Jumlah pemain/penari sekitar 20 orang diiringi gamelan slendro dan pelog dengan durasi pertunjukan bisa sampai semalam suntuk sesuai kepentingannya. Seluruh penari akan memerankan tokoh seperti Prabu Lembu Amiluhur, Patih Amijaya, Panji Asmarabangun, Panji Sinom Pradapa, Dewi Sekartaji dsb. Para penari mengenakan topeng panji dan dalam lakon juga menggunakan tembang dalam dialognya, dibantu seorang Dalang yang membawakan cerita.


Seluruh pertunjukan terdiri dari 7 babak dan beberapa adegan kecil.
Babak 1
Di pasewakan agung kerajaan Jenggala Prabu Amiluhur dihadap patih Amijaya dan para putra panji. Membicarakan hilangnya putra sulung Panji Inu Kertapati dari kedaton, hilang tak tentu rimbanya. Sang Prabu memerintahkan para putranya yaitu Panji Sinom Pradapa dan Panji Asmarabangun untuk mencari kakaknya. 

Babak 2
Di desa Kasihan Panji Inu Kertapati yang menyamar sebagai Andhe-andhe Lumut bersama pembantu setianya Jodeh dan Prasanta tinggal di rumah mbok Randha Kasihan. Ketampanan Andhe-andhe Lumut menyebabkan banyak gadis yang tergila-gila dan berusaha ngunggah-unggahi atau melamarnya. Di adat Jawa, kalau ada perempuan melamar laki-laki itu disebut ngunggah-unggahi, meski secara tatakrama tidak lazim.

Babak 3
Di kerajaan Bantarangin Prabu Klana Sewantaka dihadap patih Jayakendra dan putra mahkota Raden Suryantaka. Membicarakan agar Raden Suryantaka segera menikah, namun ditolak. Prabu Klana Sewantaka marah bukan main dan putranya disabda menjadi Yuyu Kangkang dan diusir keluar kerajaan.

******

[TUGAS YANG DIBERIKAN A]:
Salin persis bagian kutipan tentang pertunjukan topeng panji yang diawali kata-kata "Seluruh pertunjukan terdiri" dan diakhiri "untuk mencari kakaknya.".

[Item dari sumber data]
******

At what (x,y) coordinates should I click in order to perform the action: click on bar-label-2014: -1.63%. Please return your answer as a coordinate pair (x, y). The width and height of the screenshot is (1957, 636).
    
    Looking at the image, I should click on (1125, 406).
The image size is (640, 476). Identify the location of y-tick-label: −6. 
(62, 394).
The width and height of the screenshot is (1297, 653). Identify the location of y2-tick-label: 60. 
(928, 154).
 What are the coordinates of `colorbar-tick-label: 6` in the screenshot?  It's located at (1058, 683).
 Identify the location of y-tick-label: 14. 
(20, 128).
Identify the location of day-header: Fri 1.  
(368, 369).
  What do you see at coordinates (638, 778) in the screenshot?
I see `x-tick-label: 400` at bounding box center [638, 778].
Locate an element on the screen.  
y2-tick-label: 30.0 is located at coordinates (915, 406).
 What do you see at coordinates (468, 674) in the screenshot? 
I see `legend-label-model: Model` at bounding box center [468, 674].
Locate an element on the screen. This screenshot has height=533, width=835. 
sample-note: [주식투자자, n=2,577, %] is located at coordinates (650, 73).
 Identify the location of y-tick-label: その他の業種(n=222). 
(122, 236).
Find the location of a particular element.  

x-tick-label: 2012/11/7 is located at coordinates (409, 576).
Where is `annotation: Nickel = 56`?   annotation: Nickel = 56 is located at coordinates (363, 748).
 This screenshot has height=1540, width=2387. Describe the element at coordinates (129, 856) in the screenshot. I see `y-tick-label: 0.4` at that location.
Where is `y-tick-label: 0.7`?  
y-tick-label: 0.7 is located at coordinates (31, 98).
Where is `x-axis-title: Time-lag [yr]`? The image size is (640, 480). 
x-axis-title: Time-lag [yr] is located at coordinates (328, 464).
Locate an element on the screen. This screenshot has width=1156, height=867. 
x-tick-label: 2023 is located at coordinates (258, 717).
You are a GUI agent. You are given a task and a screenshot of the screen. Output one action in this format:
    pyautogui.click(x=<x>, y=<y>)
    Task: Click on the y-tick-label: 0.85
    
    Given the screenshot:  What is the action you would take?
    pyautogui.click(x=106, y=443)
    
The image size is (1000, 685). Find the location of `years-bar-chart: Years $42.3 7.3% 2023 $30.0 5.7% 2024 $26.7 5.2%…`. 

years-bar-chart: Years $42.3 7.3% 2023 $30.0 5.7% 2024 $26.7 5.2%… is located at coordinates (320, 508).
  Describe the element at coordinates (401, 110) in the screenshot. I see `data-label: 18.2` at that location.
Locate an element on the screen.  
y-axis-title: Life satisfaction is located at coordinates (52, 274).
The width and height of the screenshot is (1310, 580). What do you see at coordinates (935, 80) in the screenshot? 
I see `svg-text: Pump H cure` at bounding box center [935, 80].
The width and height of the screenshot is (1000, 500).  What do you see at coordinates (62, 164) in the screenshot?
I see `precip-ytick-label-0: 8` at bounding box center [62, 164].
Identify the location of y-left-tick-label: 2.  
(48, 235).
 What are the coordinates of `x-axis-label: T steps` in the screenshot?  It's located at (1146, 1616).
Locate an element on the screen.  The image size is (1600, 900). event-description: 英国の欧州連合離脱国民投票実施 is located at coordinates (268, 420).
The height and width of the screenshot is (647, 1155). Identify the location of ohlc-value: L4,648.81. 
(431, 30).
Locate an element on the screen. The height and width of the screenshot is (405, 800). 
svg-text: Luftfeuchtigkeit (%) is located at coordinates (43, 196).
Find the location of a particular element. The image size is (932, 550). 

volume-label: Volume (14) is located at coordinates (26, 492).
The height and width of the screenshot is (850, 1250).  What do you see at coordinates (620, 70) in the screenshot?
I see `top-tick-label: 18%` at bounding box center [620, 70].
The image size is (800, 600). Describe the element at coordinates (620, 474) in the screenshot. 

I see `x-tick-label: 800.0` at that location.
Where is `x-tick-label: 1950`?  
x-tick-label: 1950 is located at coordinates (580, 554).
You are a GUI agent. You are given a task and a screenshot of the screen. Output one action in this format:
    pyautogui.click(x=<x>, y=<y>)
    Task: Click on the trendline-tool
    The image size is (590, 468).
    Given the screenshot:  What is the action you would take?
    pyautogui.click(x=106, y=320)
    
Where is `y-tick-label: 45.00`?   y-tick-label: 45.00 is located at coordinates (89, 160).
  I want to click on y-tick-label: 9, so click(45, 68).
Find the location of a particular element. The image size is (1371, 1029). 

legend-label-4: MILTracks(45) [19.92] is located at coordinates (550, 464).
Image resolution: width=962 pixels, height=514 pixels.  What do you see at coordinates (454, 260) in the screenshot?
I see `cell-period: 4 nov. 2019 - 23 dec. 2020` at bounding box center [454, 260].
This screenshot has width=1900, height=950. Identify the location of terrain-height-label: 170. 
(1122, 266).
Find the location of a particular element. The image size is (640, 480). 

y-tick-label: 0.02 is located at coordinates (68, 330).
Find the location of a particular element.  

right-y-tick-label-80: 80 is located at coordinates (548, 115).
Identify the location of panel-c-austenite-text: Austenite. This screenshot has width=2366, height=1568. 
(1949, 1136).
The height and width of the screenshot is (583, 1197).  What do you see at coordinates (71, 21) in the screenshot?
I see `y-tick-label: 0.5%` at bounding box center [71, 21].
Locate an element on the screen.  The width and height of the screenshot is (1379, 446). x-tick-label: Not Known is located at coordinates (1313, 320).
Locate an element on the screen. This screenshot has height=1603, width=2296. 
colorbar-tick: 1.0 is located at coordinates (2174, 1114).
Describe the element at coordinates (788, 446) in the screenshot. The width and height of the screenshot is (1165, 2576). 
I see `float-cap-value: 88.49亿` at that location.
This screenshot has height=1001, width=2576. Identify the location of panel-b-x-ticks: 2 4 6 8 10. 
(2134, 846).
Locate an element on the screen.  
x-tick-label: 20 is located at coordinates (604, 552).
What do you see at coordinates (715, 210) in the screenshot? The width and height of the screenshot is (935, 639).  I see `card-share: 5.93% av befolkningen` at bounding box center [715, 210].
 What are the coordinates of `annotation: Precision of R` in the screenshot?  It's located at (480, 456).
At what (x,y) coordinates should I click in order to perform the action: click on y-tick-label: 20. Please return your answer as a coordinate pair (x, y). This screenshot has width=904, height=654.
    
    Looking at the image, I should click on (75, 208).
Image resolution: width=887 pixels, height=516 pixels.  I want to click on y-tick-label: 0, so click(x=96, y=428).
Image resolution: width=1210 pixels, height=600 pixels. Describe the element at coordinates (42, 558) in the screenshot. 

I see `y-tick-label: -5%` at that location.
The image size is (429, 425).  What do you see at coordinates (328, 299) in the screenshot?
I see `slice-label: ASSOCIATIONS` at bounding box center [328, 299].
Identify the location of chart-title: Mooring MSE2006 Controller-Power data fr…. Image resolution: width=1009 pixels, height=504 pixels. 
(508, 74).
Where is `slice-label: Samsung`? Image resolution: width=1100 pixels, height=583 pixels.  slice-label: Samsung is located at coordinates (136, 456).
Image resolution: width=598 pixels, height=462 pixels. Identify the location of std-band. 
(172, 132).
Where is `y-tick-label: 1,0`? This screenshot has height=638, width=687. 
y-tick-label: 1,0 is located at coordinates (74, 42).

******

[TUGAS YANG DIBERIKAN B]:
Ubah baris-baris data dari awal data sampai baris yang memuat "Looking at the image, I should click on (1125, 406).", termasuk baris itu, menjadi daftar JSON berisi string. Buat satu string untuk tiap baris dan lewati baris kosong.

[JAWABAN AKHIR A]:
Seluruh pertunjukan terdiri dari 7 babak dan beberapa adegan kecil.
Babak 1
Di pasewakan agung kerajaan Jenggala Prabu Amiluhur dihadap patih Amijaya dan para putra panji. Membicarakan hilangnya putra sulung Panji Inu Kertapati dari kedaton, hilang tak tentu rimbanya. Sang Prabu memerintahkan para putranya yaitu Panji Sinom Pradapa dan Panji Asmarabangun untuk mencari kakaknya.

[JAWABAN AKHIR B]:
[
  "At what (x,y) coordinates should I click in order to perform the action: click on bar-label-2014: -1.63%. Please return your answer as a coordinate pair (x, y). The width and height of the screenshot is (1957, 636).",
  "    Looking at the image, I should click on (1125, 406)."
]